Seketika Anora kaget melihat Limusin hitam mewah memasuki lobby apartemen itu.
"hi…baby". Ucap George yang keluar dari limusin itu lalu mencium mesra Velly.
"aku fikir, aku lebih baik di rumah aja". Ucap Anora hendak berbalik.
"no…aku lebih merasa aman jika kau ada di pantauan ku. Ayo masuk". Tarik Velly hingga Anora masuk ke dalam Limusin itu.
Selama perjalanan, Anora kesal dengan tingkah Velly dan George yang seakan-akan tidak menganggap keberadaannya. Mereka asyik bercumbu mesra tanpa memikirkan perasaan Anora. Bahkan George dengan berani memelorotkan baju Velly.
"stop!!!".
Kedua insan yang sedang birahi itu terkaget dan memandang Anora dengan bingung.
"aku turun disini". Ucap Anora kesal.
"anora…", "sudahlah… jangan pikirkan dia untuk saat ini". Ucap George menahan Velly.
Anora berjalan menelusuri jalan raya itu. Untung ia memakai mantel yang tebal, sehingga dinginnya malam tidak telalu mengganggunya.
"akh….aku kesal sekali. Bagaimana bisa Velly melakukan itu di hadapanku". Teriak Anora.
Anora terus berjalan tanpa arah. Hingga di sebuah persimpangan, fokusnya terganggu oleh cahaya yang berasal dari atap sebuah gedung kosong.
"apa itu". Pikir Anora.
Tanpa pikir panjang, Anora malah berjalan ke gedung kosong itu. Ia meniti tangga menuju keatas. Rasa penasarannya yang menggebu, membuatnya tidak dapat berpikir jernih.
"apa mungkin ada orang di gedung gelap seperti ini". Pikir Anora.
Dhuar!!!!
Anora terkejut mendengar suara tembakan yang berasal dari atap gedung itu.
Bukannya pergi, Anora malah mempercepat langkahnya untuk sampai di atap gedung.
"aku sudah katakana padamu. Terima mautmu dengan pasrah". Ucap lelaki bertopeng hitam yang kini berdiri 100 meter dari hadapan Anora sambil menginjak dada seorang lainnya di bawahnya.

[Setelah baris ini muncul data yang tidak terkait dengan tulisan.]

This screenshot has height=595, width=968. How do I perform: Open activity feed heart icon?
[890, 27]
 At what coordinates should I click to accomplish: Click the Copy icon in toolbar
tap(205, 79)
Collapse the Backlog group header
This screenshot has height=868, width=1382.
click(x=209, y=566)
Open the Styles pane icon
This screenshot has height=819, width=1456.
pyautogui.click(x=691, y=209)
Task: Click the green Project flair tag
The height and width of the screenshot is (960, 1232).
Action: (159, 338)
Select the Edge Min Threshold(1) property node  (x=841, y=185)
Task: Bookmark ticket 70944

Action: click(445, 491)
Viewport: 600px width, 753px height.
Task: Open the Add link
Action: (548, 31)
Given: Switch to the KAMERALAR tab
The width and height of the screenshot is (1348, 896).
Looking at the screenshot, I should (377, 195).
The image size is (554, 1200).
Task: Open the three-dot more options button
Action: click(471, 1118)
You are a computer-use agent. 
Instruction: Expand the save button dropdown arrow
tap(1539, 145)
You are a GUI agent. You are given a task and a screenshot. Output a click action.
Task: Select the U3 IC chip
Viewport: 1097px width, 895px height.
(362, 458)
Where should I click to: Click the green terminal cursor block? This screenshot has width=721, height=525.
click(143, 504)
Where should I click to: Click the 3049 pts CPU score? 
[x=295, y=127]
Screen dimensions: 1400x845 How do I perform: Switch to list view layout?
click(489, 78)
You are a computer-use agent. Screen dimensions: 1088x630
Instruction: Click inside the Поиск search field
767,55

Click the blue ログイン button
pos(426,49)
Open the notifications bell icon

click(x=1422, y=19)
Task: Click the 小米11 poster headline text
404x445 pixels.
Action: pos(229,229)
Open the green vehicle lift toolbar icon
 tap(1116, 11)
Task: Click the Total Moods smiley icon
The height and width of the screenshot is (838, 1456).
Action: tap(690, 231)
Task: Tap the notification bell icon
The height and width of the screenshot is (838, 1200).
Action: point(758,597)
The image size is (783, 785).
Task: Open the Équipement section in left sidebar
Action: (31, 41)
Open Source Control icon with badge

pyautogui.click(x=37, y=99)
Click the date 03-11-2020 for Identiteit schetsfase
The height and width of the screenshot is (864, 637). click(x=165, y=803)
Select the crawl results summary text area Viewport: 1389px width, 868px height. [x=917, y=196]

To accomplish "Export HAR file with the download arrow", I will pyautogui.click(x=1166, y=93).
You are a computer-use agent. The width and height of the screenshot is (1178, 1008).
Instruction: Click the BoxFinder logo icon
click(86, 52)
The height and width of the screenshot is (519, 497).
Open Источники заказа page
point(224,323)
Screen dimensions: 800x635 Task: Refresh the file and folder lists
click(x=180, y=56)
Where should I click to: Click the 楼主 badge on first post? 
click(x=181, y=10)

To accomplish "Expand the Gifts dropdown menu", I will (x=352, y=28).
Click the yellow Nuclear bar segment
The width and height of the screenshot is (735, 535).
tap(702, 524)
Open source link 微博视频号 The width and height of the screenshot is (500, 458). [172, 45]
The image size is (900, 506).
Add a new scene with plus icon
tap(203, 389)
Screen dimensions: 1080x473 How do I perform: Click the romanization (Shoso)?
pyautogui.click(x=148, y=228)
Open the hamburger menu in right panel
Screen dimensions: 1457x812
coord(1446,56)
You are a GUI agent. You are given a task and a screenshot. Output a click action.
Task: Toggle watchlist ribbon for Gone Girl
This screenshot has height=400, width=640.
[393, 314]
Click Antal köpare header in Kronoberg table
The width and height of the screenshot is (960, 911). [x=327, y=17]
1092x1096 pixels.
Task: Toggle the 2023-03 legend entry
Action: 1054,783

"lepaskan aku Rafael… aku akan membayarmu lebih besar dari bayarannya padamu". Rintih lelaki itu sambil menahan sakit.
"hahaha… kesetiaan ku itu mahal. Sekalipun kau bayar dengan beribu kali lipat, kau tidak akan bisa mematahkannya. Selamat tinngal tuan". Ucap Rafael lalu melepaskan peluru panas itu untuk menembus dada lelaki itu.
Hah!!!???
Anora terkejut berpapasan dengan suara tembakan itu.
"siapa itu". Teriak Rafael.
Dengan nafas ter-engah, Anora segera berlari kedalam gelap. Berharap Rafael tidak menemukannya.
Dhuar….
Suara tembakan itu kembali terdengar dan berhasil membuat Anora meringis ketakutan.
Anora berlari kesudut ruangan gelap itu dan bersembunyi disana.
"aku tau kau masih ada disini. Keluar atau kau akan mengalami kematian yang menyakitkan". Ucap Rafael.
Anora masih diam dalam ketakutannya. Ia menutup mulutnya dengan tangannya untuk mencoba meredam suaranya.
"aku bilang keluar!!!". Teriak Rafael sambil menarik pelatuk pistolnya hingga mengeluarkan bunyi tembakan yang keras.
Hah….
Anora kaget hingga mengeluarkan suara.
Ia panic dan segera keluar dari persembunyiannya dan hendak berlari menuruni tangga.
Dhuar…
Rafael mengarahkan pistol itu pada Anora dan menarik pelatuknya. Namun meleset.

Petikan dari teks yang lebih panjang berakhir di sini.